Friday, November 11, 2016

Wanted: A Ray of Hope



In the wake of this election, I have been going through a lot of emotions. I'm a teacher, so I have to keep up a happy face at work, when all I want to do is kick, and scream, and shout. My friends have been a God-send to me but ultimately they cannot take away the burden of what I'm feeling.

I'm afraid. I'm really afraid. I'm afraid for my brothers and sisters throughout the world who are LBGT+, Muslims, and minorities. I'm afraid for women. I'm afraid for anyone who is going to be on the list of Trump's agenda. The whole rhetoric of "First they came for the socialists," keeps ringing in my ears. These are terrifying times.

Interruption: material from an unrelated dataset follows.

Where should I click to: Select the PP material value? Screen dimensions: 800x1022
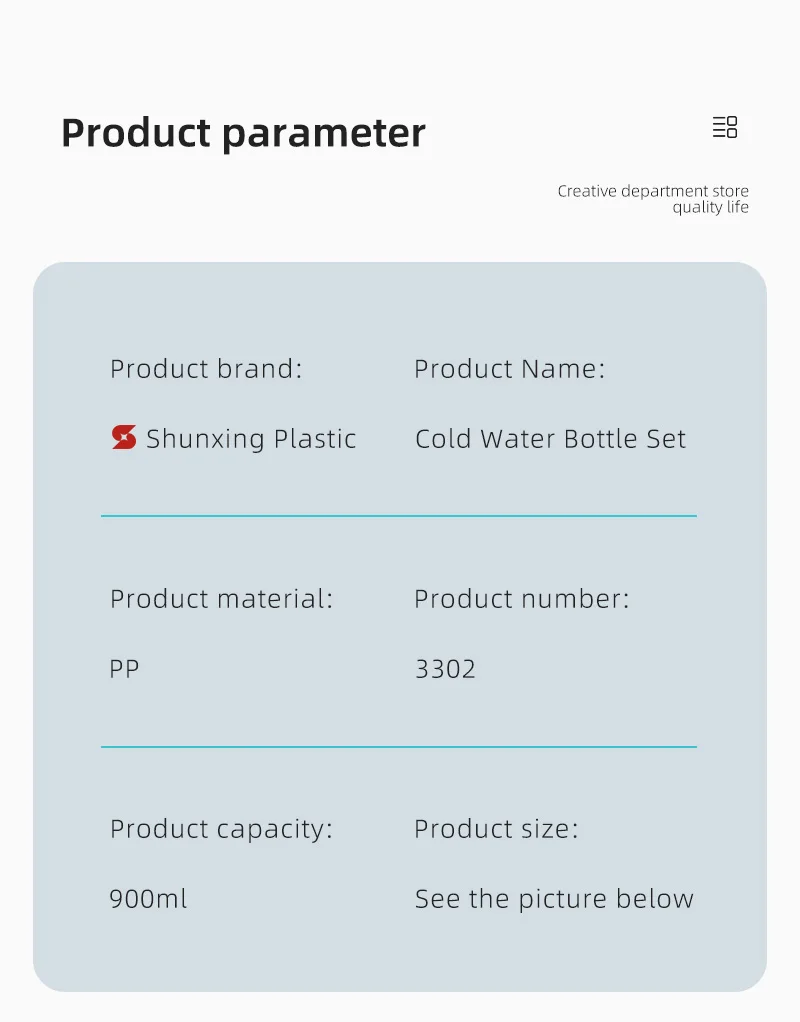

And I really, really want to give you hope, dear reader. But I'm looking around and I'm not finding anything to give you that will satisfy the hunger in your belly. And I'm sorry.

Aside from the American political hole we're in, Korea is also dealing with their own presidential woes. If you haven't read about it, you can do so here. So yeah, it's been a very edgy few weeks, to put it mildly.

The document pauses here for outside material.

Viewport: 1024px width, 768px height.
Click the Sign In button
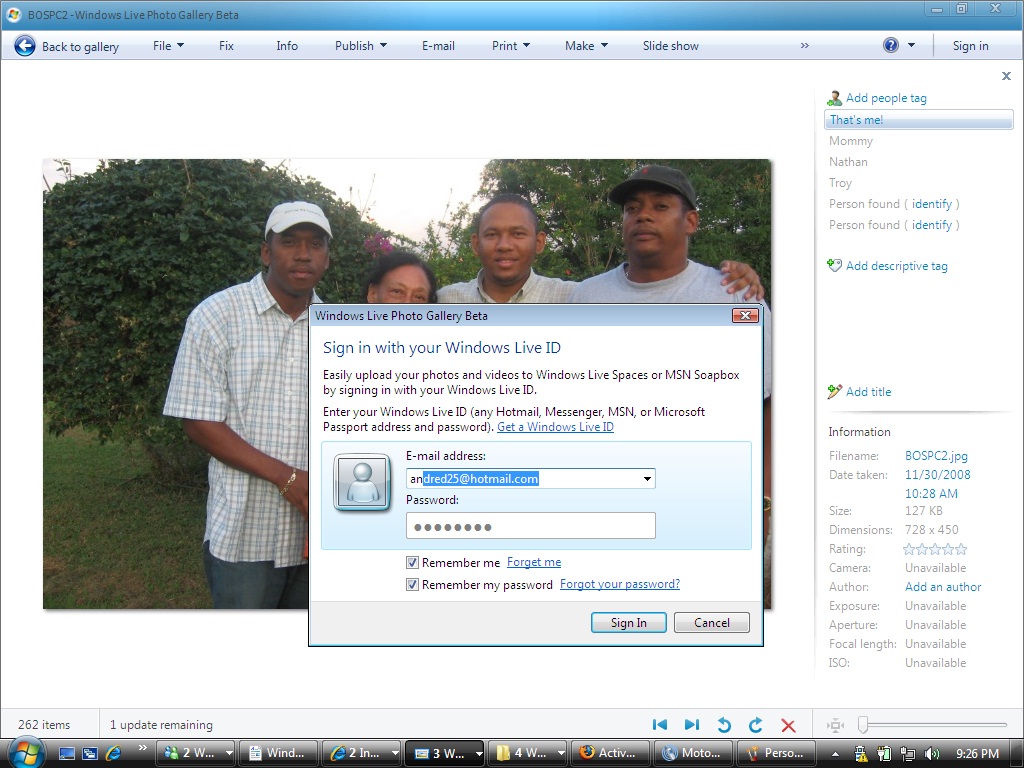point(628,622)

And yes, I always tend to get tremendously homesick around this time of year. Thanksgiving was always a great holiday for my family and I miss them. Maybe next year I will finagle a trip home for Thanksgiving--we'll see. ^^

So yeah.

I've been a little depressed, to say the least. And I've been keeping myself there because I was just so exhausted. I even told a friend this: "I'm sad for this election. I'm sad for Korea. I'm sad because I'm trying to find something to be hopeful about. I'm sad because I'm lashing out at people for stupid things. I'm sad because I feel too much and if I begin to express any of it, I'm told to toughen up. I just need time to deal with it all, I guess. And I'm not afforded that."




Yeah... you were guessing that was coming, huh?

But you know, I'm just exhausted from feeling this way. And I've been looking for hope in any place I could find it.

And then my dear friend Yv posted something on IG:



And I was reminded. Christmas is coming!

When I was a little girl, I would tell my mom that I wanted something and she would respond in a sing songy voice, "Christmas is Coming!" And yeah, maybe it was not so satisfying hearing that at a young age because I really wanted whatever it was that was going to prove my worth to my peers. But now? Hearing it reminds me that something better is coming.

Seeing the Rockerfeller tree coming down the street on a big semi, it reminds me that no matter what, there is goodness. There is connection. There are families. There is a city that will come together and sing songs. And for me personally, it's a reminder that I have a Savior and I will celebrate His birth. And in times like these, my faith is what I need to cling to.
So there it is, my ray of "hope." My "yes we can." My "change I can believe in." And that's how I can move "forward."


Love and Light to you all.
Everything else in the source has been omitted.